Well, we sold Earl last night. Our 1991 Dodge Dynasty LE (the “Grandma Car” as Miss Katie fondly called him) now belongs to a new kid. Miss Katie inherited my sister’s car last month, and she didn’t need two vehicles or insurance payments, which meant one of them had to go. That’s you, Earl. Sorry pal, but you drew the low end of the dipstick.

Earl was an okay car – he wasn't a Mercedes, but he wasn't a Gremlin, either. He was big, heavy, and old, but he was clean and ran well, so what he lacked in handsome looks he made up for in reliability. Plus, he’s got brand new tires, a kick-ass stereo system (Miss Katie’s Christmas present last month – boy, is she ticked that we included it with the sale!), a new battery, a new muffler, and a great big love dent in the door, courtesy of that stupid broad who backed into him in the mall parking lot last June.

So now we’re down to three cars in our house – my convertible, the Lovely Mrs. G’s Blazer, and Miss Katie’s newly inherited Mercury. And that’s plenty – I don’t want to be one of “those people” who collect rust buckets in their yard, never really intending on fixing them up, no matter how much we talk it up.
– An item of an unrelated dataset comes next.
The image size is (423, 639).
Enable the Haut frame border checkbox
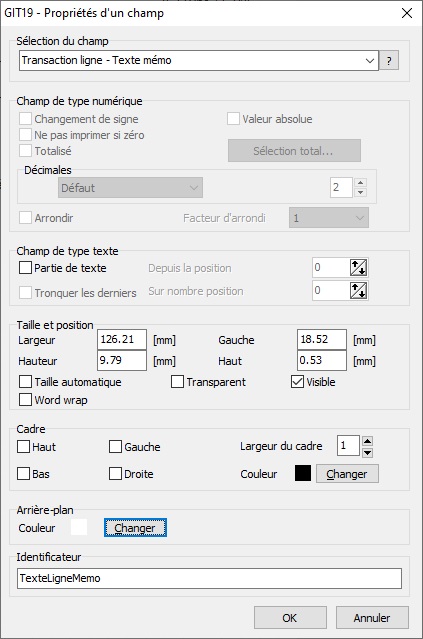point(23,447)
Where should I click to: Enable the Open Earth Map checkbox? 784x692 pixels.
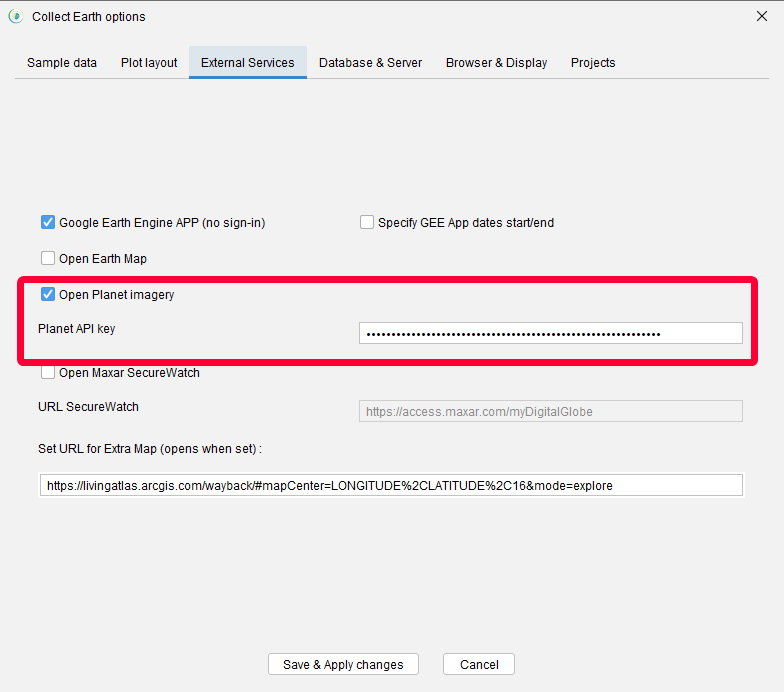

Our neighbor across the street is “one of those people” – he owns a fairly new pickup and a new van, but he drives this piece of shit old Datsun around town, has a rusted out pickup that sits on the street full of tree branches for most of the year, and has two more rusting cars parked next door in his mother’s yard. I’ve never actually seen him work on any of them, but there they sit, collecting dust, squirrel poop, and slowly rusting back into oblivion.

Fortunately, Earl won’t be joining that scrap heap yet. The kid (and his Mom) who bought him will take good care of Earl, I’m sure. The kid is just finishing driver’s ed., and needed a good first car. Tell you what – Earl is your man. Car. Man-car. You get my point.

So goodbye, Earl. May you bring someone else happiness, too. Just don’t crank that stereo too loud when you’re driving past my house late at night, if you know what’s good for you.